Problem to solve -> Among the entries below, find the lines that hold the word "will" and report them.

Data listing ->
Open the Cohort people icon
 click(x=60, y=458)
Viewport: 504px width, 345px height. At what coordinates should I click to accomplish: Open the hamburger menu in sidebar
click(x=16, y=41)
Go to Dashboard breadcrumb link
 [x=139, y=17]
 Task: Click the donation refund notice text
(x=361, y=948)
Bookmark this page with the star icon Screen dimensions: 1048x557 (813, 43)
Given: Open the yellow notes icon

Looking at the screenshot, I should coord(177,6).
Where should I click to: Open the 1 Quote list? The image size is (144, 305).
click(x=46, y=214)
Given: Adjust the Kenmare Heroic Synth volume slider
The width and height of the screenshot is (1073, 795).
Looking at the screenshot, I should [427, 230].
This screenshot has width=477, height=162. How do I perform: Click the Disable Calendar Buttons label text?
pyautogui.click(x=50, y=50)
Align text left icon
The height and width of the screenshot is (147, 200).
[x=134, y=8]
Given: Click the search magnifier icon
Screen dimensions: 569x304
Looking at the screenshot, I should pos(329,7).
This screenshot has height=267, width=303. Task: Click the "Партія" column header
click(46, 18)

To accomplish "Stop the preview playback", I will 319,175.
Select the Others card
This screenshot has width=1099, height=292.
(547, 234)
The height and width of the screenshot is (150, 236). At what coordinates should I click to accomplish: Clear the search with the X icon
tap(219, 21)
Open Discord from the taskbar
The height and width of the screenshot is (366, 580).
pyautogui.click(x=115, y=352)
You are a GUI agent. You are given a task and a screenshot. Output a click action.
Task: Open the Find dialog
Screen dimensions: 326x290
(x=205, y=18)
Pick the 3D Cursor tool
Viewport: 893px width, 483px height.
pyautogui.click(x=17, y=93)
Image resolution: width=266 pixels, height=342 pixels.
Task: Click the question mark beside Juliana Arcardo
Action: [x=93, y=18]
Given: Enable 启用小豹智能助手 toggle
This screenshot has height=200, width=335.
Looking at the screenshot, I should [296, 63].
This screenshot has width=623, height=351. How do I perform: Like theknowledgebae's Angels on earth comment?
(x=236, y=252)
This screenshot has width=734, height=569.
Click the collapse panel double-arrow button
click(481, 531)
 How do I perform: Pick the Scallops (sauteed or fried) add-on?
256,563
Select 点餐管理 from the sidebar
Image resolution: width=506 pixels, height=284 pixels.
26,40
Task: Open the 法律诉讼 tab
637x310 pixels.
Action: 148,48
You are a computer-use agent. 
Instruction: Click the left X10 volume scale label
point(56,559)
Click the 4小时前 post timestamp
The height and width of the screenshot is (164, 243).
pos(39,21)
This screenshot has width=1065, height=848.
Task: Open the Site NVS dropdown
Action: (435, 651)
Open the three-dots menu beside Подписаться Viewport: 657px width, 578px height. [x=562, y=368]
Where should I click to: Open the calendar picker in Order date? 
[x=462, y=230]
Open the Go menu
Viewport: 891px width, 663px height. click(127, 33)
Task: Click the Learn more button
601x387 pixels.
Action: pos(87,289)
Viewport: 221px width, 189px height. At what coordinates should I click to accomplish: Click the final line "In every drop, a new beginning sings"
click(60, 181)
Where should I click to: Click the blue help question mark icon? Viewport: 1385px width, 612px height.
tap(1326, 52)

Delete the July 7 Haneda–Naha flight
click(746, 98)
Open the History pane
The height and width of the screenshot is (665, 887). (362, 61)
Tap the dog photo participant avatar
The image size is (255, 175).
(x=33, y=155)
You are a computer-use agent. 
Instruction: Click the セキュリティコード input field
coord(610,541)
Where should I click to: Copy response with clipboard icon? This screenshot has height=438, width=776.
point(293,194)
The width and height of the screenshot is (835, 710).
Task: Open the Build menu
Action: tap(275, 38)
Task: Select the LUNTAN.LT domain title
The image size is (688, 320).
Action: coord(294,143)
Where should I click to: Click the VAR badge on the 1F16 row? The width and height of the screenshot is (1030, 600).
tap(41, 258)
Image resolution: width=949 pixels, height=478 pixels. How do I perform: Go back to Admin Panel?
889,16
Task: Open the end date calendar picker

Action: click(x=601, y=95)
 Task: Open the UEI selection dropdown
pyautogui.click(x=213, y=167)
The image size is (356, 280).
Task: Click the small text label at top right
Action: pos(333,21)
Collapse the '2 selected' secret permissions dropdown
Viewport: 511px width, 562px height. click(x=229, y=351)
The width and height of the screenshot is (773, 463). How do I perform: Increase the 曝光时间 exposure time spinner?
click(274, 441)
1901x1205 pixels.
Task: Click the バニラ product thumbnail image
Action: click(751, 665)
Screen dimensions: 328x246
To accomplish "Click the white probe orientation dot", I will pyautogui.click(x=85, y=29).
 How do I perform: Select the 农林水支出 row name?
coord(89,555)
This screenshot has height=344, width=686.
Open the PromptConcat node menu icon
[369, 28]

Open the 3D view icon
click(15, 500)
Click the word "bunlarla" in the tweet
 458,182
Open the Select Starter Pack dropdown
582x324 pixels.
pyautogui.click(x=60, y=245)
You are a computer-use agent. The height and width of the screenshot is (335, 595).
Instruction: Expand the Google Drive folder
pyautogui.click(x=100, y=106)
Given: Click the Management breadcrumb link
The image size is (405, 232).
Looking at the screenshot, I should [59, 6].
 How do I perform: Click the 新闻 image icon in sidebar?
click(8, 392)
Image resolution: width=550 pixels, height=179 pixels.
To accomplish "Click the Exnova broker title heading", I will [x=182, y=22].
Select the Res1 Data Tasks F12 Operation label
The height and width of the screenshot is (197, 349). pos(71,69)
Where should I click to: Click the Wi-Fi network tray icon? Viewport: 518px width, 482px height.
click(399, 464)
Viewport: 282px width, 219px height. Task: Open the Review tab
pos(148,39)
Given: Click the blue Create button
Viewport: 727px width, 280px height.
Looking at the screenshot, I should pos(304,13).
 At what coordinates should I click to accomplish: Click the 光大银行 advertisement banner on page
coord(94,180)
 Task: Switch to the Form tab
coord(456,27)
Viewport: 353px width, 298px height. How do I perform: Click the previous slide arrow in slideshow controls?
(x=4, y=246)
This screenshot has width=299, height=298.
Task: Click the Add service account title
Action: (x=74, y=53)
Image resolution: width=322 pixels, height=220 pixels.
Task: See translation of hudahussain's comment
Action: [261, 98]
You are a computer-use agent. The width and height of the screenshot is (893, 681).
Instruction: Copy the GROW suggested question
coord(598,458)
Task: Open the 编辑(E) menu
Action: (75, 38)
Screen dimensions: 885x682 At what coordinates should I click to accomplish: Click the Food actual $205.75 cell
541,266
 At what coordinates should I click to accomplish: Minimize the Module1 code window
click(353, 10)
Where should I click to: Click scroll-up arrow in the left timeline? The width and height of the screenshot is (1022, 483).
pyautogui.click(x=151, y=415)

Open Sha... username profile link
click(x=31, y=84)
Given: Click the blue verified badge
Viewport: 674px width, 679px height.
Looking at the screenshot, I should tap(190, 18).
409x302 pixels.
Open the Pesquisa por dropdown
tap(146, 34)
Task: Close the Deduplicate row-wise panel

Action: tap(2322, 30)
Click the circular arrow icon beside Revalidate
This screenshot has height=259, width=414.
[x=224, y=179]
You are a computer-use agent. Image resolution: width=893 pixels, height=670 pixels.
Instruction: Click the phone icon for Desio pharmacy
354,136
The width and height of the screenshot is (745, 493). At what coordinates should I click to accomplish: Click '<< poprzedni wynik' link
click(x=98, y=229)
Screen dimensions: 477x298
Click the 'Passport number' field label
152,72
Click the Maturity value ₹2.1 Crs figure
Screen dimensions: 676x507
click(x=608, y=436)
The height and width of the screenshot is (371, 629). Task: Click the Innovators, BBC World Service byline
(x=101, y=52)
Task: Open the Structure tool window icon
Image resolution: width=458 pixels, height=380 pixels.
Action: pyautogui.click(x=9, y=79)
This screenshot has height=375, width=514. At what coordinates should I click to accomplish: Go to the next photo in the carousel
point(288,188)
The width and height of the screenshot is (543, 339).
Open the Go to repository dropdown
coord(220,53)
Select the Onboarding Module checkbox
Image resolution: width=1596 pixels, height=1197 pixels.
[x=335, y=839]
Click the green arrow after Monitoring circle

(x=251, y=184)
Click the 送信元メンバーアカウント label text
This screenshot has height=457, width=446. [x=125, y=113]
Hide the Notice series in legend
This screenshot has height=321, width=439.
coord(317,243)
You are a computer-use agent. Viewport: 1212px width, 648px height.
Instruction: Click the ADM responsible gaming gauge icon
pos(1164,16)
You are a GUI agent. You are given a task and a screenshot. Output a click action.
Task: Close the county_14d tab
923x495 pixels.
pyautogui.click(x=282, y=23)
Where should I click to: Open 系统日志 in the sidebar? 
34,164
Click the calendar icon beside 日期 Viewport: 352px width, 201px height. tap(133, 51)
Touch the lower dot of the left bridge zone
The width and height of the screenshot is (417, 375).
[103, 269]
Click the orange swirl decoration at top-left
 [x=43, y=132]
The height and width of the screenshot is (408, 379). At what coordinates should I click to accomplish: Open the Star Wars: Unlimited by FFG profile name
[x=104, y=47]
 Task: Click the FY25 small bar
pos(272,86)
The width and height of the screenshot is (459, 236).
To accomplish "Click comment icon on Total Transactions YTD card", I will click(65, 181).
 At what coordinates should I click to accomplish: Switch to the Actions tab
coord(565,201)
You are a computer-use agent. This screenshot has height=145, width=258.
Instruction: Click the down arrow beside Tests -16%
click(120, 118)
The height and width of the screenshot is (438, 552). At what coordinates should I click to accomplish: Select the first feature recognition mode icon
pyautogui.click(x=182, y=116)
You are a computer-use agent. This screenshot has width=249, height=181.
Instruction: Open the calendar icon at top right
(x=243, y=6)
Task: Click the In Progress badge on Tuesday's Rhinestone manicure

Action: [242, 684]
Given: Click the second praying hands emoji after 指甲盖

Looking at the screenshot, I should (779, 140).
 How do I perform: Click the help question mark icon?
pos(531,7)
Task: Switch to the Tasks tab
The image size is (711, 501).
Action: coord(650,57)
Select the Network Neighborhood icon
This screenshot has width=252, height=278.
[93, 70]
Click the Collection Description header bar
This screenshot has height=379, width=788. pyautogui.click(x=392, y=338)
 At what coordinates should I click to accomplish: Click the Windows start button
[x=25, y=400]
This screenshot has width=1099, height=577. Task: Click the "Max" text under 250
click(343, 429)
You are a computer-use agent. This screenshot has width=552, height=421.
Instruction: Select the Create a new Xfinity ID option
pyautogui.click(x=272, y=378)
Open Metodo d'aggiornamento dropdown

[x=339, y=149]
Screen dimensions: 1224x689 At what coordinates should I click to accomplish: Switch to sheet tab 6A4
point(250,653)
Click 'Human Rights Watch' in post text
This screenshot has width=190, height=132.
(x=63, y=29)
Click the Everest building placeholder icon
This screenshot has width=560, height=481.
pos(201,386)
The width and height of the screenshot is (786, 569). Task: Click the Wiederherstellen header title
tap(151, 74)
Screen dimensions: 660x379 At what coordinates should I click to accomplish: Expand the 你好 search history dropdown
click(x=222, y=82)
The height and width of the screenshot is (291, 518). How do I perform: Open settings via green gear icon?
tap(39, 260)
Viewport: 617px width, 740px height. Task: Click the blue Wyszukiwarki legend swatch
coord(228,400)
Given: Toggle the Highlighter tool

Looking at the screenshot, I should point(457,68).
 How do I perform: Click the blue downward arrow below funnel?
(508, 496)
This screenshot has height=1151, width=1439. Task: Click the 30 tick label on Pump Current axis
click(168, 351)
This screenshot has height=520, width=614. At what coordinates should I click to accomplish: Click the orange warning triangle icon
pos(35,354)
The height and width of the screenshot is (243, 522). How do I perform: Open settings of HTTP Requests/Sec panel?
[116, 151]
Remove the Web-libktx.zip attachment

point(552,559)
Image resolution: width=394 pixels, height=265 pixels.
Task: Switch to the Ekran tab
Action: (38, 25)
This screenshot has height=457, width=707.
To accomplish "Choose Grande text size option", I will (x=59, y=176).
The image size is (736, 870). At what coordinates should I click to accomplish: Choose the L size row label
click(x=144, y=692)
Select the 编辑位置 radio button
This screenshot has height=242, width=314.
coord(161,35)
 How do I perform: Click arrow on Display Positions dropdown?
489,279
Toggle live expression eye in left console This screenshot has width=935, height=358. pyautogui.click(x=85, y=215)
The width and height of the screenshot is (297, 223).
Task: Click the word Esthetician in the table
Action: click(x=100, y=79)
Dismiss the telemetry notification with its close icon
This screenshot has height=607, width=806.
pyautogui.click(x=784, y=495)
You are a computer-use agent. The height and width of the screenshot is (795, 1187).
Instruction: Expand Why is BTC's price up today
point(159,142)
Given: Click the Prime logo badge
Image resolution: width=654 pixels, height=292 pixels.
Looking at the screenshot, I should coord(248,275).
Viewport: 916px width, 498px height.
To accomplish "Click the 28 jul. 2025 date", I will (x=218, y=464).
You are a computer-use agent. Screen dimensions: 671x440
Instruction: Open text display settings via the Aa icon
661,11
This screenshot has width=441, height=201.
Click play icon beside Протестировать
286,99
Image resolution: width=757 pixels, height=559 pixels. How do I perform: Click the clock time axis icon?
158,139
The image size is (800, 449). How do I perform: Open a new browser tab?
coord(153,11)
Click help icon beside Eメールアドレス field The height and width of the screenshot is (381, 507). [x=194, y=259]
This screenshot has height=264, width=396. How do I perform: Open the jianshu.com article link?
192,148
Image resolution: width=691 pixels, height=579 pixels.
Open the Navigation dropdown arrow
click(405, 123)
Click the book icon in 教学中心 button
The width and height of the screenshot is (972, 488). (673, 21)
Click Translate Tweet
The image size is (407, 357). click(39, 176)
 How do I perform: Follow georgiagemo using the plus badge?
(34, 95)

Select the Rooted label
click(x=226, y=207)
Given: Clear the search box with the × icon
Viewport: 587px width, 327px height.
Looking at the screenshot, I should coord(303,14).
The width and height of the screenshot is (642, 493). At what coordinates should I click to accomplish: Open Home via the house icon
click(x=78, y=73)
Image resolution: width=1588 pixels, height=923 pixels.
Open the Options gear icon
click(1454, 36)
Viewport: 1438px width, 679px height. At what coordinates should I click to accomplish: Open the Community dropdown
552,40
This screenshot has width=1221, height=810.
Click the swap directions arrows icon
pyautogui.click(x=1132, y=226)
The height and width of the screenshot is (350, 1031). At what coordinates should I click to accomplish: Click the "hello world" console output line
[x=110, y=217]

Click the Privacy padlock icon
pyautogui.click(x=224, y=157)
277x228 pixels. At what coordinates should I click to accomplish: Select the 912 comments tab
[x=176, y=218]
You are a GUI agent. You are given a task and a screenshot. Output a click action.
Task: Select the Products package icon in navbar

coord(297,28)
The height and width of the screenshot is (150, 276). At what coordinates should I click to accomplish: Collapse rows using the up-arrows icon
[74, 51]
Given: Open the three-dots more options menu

Response area ->
To accomplish "Stop the preview playback", I will 319,175.
To accomplish "Click the white probe orientation dot", I will pyautogui.click(x=85, y=29).
To accomplish "Click the Exnova broker title heading", I will [x=182, y=22].
To accomplish "Click comment icon on Total Transactions YTD card", I will click(65, 181).
To accomplish "Choose Grande text size option", I will (x=59, y=176).
To accomplish "Click the 28 jul. 2025 date", I will (x=218, y=464).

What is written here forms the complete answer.